4 - Quels en sont les bénéfices ?

 
 

Des services de l’État organisés pour accompagner les maîtres d’ouvrage dès l’amont du projet

Les services de l’État sont désormais organisés « en mode projet » pour mieux accompagner les maîtres d’ouvrage dès la phase de conception du projet et notamment leur apporter une meilleure visibilité sur les normes applicables.

Des délais d’instruction réduits

Les délais des procédures sont réduits, avec un objectif de 9 mois d’instruction dans le cas général, sans abaisser le niveau de protection.

Des enjeux environnementaux mieux ciblés et une participation du public plus effective

L’approche par « projet » et non plus par « procédure » permet de mieux évaluer l’ensemble des incidences sur l’environnement et d’éviter des études d’impact et des consultations du public redondantes. Les enjeux environnementaux, mieux appréhendés globalement, sont ainsi mieux présentés lors de la consultation du public, qui s’en trouve donc renforcée.

Cas particuliers et exclusions

Les autorisations temporaires IOTA sont explicitement exclues du champ d’application de l’autorisation environnementale.

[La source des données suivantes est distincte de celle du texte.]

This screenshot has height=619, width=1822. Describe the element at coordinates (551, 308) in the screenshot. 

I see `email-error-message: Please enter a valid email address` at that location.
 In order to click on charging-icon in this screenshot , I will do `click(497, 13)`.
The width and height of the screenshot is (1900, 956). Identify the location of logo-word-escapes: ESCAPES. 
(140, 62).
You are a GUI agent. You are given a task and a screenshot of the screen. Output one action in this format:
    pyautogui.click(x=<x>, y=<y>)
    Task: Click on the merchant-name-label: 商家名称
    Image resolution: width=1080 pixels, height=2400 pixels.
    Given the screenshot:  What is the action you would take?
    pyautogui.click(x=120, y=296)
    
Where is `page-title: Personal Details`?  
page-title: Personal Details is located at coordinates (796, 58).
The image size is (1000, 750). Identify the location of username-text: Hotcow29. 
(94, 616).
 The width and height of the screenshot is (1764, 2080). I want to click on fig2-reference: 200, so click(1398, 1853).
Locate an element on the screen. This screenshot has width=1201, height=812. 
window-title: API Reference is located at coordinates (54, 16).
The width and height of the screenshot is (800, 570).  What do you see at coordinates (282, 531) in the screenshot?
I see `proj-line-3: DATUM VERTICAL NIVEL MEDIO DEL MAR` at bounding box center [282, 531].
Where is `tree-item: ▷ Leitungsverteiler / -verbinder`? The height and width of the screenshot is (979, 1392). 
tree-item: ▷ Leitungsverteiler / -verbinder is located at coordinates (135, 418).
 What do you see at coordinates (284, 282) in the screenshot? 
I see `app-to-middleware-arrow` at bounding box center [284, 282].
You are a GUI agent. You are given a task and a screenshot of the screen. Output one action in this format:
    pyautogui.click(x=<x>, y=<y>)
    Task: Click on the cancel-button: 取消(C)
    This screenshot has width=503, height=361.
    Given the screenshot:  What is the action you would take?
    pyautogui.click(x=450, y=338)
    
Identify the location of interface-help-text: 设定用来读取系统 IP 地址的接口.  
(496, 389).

La procédure « loi sur l’eau » ne s’applique pas pour l’ensemble des rubriques du titre V, car la protection des intérêts de l’article L. 211-1 du code de l’environnement est assurée par d’autres procédures, en particulier pour :

  • la géothermie ;
  • la concession et la déclaration d’utilité publique des ouvrages utilisant l’énergie hydraulique (procédure précisée par le décret n°94-894 du 13 octobre 1994) ;
  • l’exploitation de mines dans les départements d’outre-mer (décret n°2001-204 du 6 mars 2001) ;
  • les titres miniers et les titres de stockage souterrain (décret n°2006-648 du 2 juin 2006) ;
  • les rejets d’effluents liquides et gazeux et les prélèvements d’eau des installations nucléaires de base (décret n°95-540 du 4 mai 1995) ;
  • les travaux miniers, les stockages souterrains (décret n°2006-649 du 2 juin 2006) ;
  • les opérations d’aménagement foncier rural (dispositions précisées par les titres II et III du livre I nouveau du code rural).

Les IOTA situés dans le périmètre de protection d’une source d’eau minérale naturelle déclarée d’intérêt général et qui comportent des opérations de sondage ou de travail souterrain sont soumis à la fois à la nomenclature « eau » et à l’autorisation prévue à l’article L. 1322-4 du code de la santé publique.

Une articulation avec les procédures d’urbanisme

Le porteur de projet choisit librement le moment où il sollicite un permis de construire et ce dernier peut être délivré avant l’autorisation environnementale, mais il ne peut être exécuté qu’après la délivrance de cette dernière. Pour les éoliennes, l’autorisation environnementale dispense de permis de construire.

Dans le cas où la modification d’un document d’urbanisme est nécessaire à la réalisation du projet, celle-ci peut intervenir en même temps que l’instruction de l’autorisation environnementale.

L’enquête publique peut être unique lorsqu’elle est requise par les deux décisions (au titre de la protection de l’environnement et de l’urbanisme).

Il est important de rappeler le principe d’indépendance des procédures (le code de l’urbanisme et le code de l’environnement notamment). Un porteur de projet doit veiller à obtenir toutes les autorisations que requiert son projet.

Un nouveau régime contentieux

Le nouveau régime contentieux concilie le respect du droit au recours des tiers et la sécurité juridique du projet :

  • La décision d’autorisation peut être déférée à la juridiction administrative par les pétitionnaires dans un délai de 2 mois et par les tiers dans un délai de 4 mois à compter de la publication de l’autorisation.
  • Les pouvoirs du juge sont aménagés : il peut surseoir à statuer, annuler ou réformer totalement ou partiellement la décision, en fonction du droit applicable au moment du jugement (sauf pour les règles d’urbanisme pour lesquelles il prend en considération le droit applicable au moment de la décision).
  • Suite à une réclamation gracieuse formulée par un tiers à compter de la mise en service, la décision peut faire l’objet d’un arrêté complémentaire du préfet pour ajuster les prescriptions.